Il regime di Pechino stoppa la bozza di risoluzione Onu che condanna il golpe in Myanmar. Il Consiglio di sicurezza si è riunito martedì 2 febbraio, con l’intento di chiedere il ripristino della democrazia nel Paese, il rispetto dei diritti umani e il rilascio di tutti i prigionieri politici. Prima tra tutti, Aung San Suu Kyi, presa in custodia lunedì all’alba dall’esercito.

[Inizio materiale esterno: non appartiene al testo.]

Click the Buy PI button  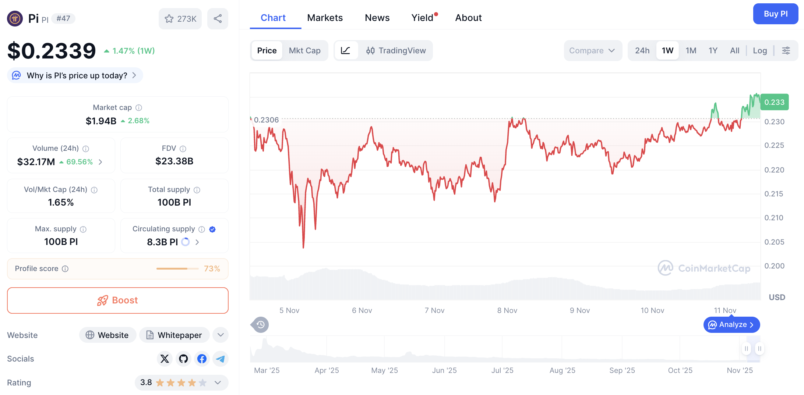click(775, 14)

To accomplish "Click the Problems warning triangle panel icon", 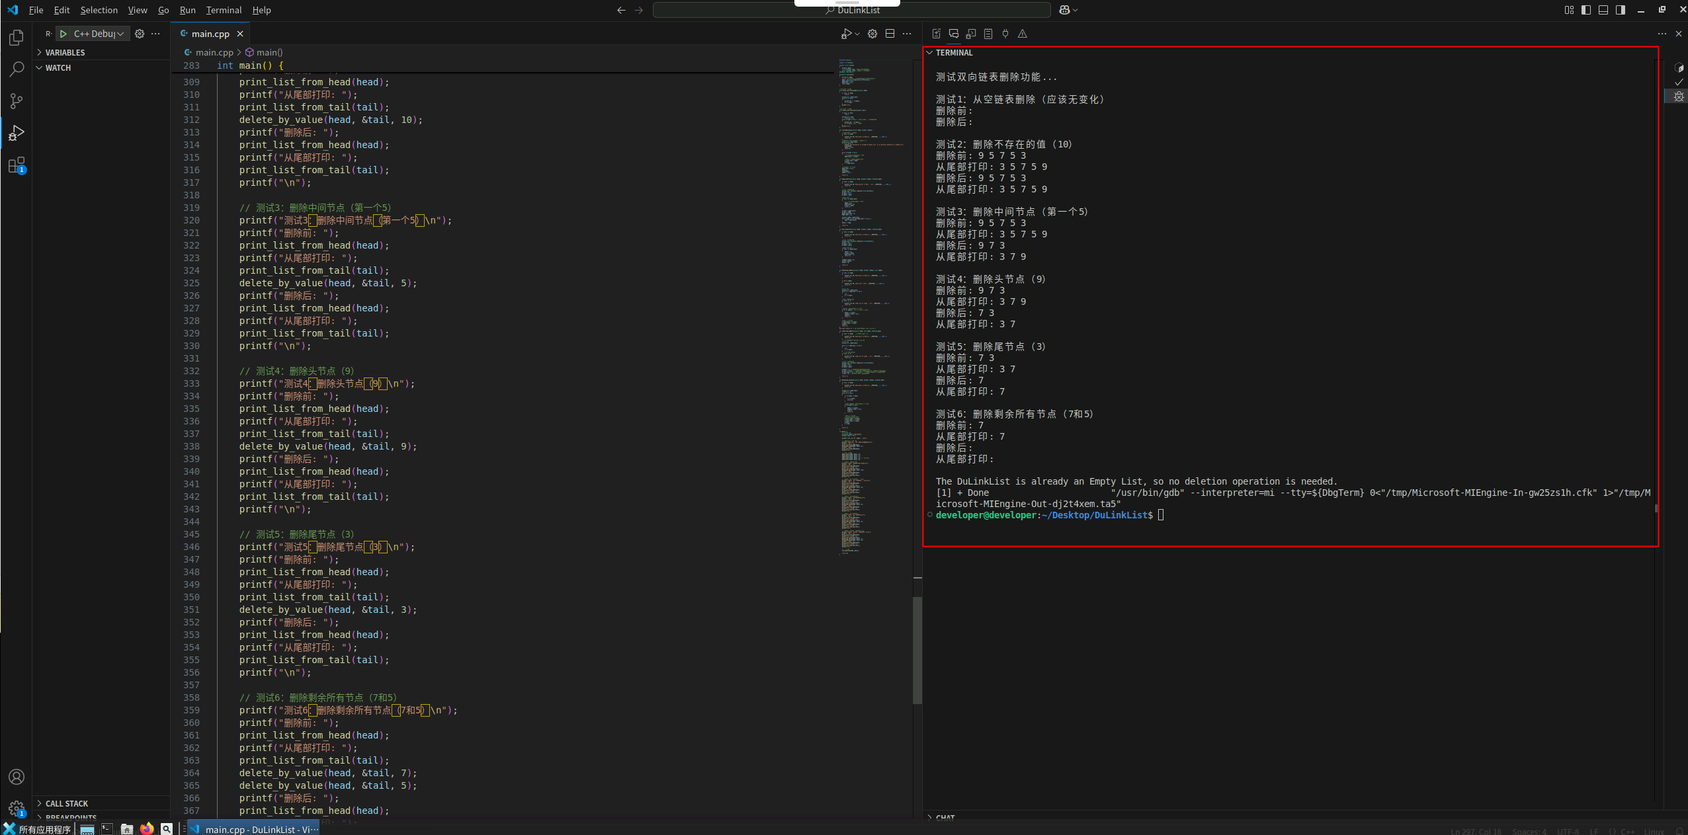I will click(1023, 34).
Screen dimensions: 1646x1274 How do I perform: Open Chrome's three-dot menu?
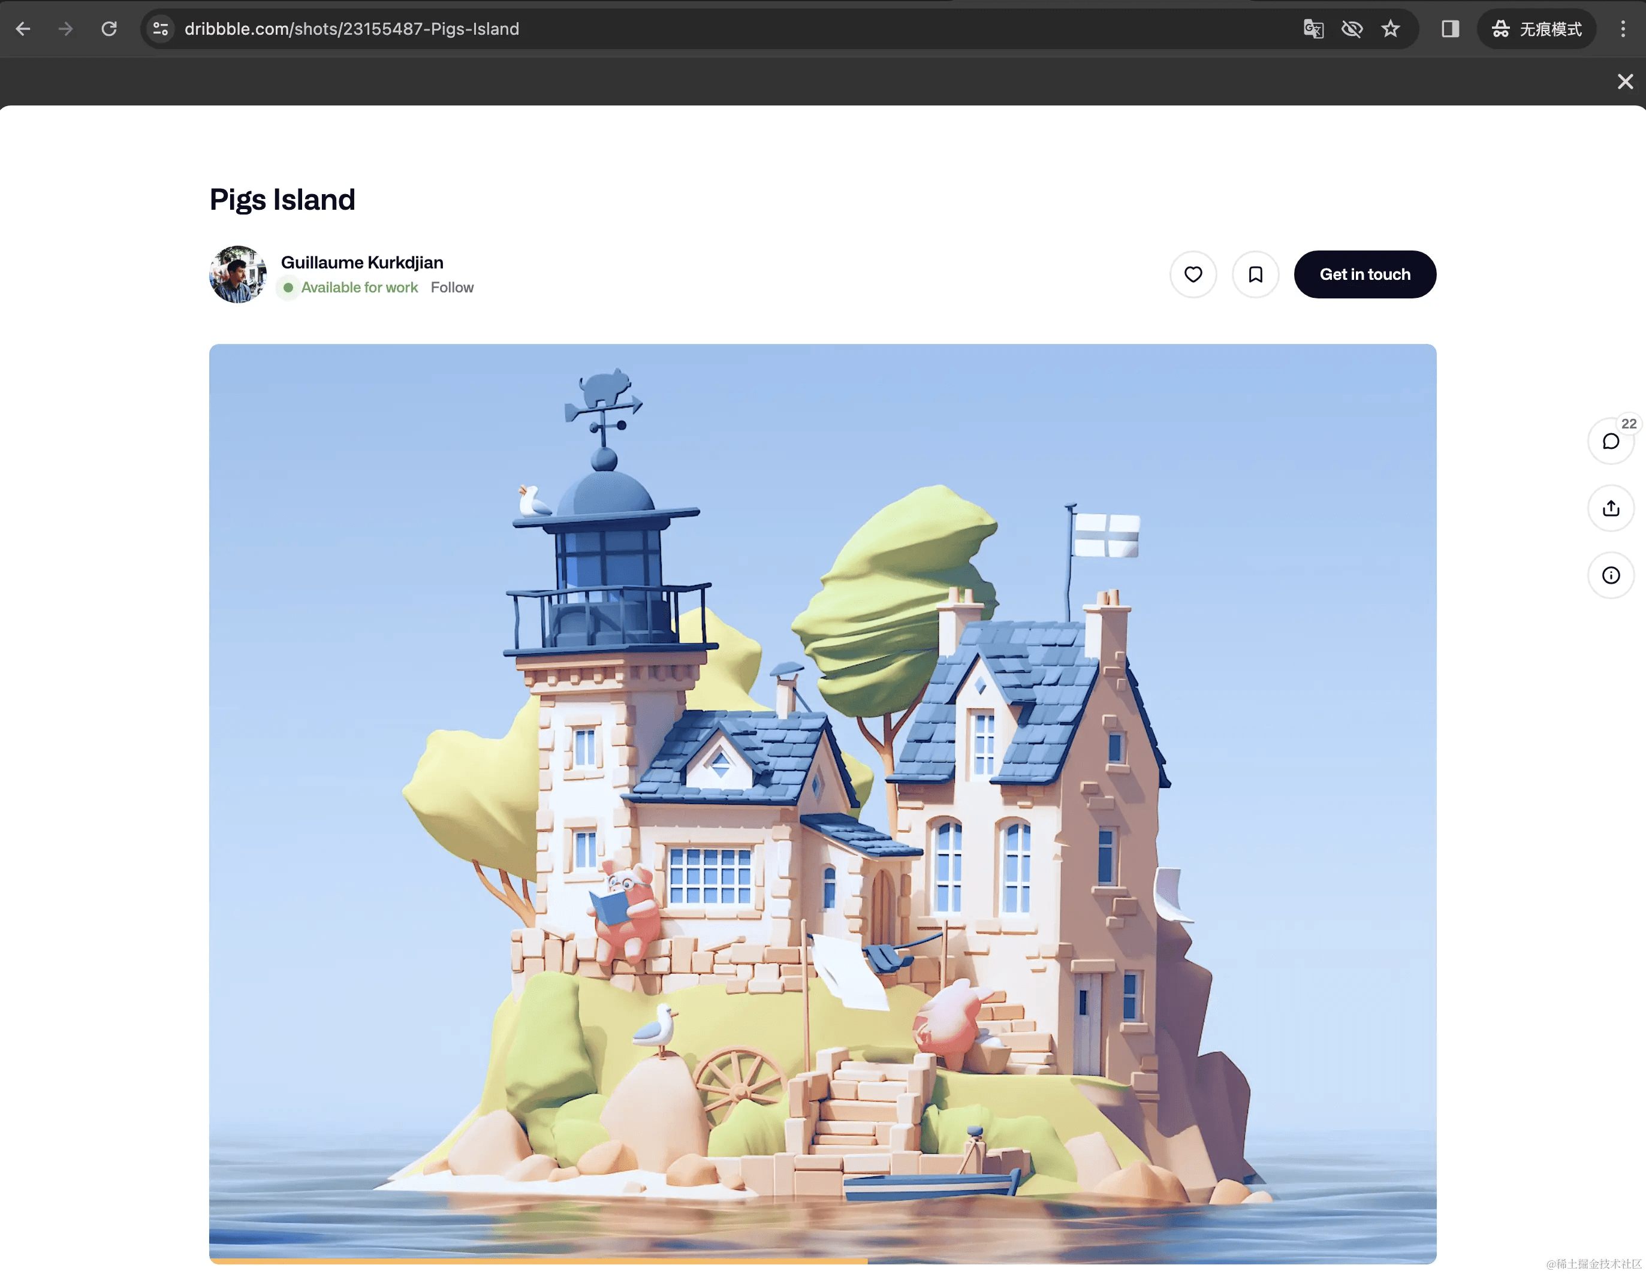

Myanmar: dov’è Aung San Suu Kyi?
Colpo di Stato Myanmar: arrestata Aung San Suu Kyi
Da quando l’esercito l’ha presa, non si è più avuta conferma ufficiale del suo luogo di detenzione. Secondo alcune fonti, sarebbe confinata nella sua abitazione e resterà agli arresti fino al 15 febbraio. Un tribunale ne ha ordinato la detenzione provvisoria con l’accusa di aver violato una legge sull’import-export di walkie-talkies. Si tratta di un reato punibile con 3 anni di carcere.
Le proteste nel Paese
Nella più grande città del Myanmar, Yangon, i segni di resistenza e disobbedienza civile sono aumentati, in risposta all’appello lanciato da Suu Kyi a non arrendersi ai generali. Inoltre, 70 ospedali e reparti medici in 30 città del Paese hanno interrotto il lavoro come forma di protesta, secondo una dichiarazione del Movimento di disobbedienza civile del Myanmar pubblicata su Facebook.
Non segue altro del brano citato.